- **Data for this exercise**:
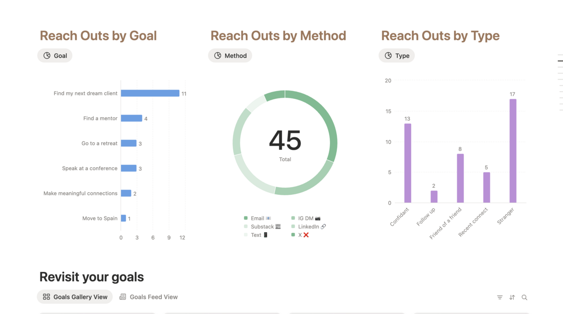Open the sort options icon
Viewport: 563px width, 314px height.
pos(512,297)
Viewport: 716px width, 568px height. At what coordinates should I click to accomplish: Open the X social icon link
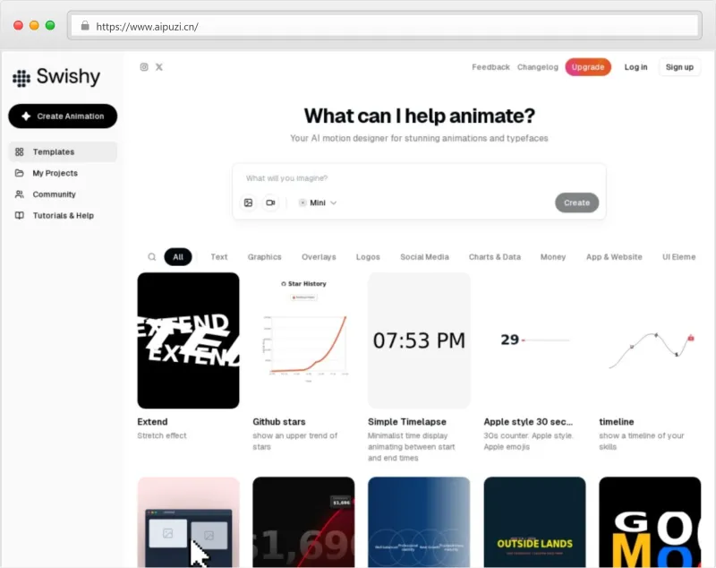159,66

- **What is expected**: An exact copy of the lines from the line containing "Viewport: 716px width, 568px" through the final line of the listing, without pictures, is the expected result.

- **Response area**:
Viewport: 716px width, 568px height. At what coordinates should I click to accomplish: Open the X social icon link
159,66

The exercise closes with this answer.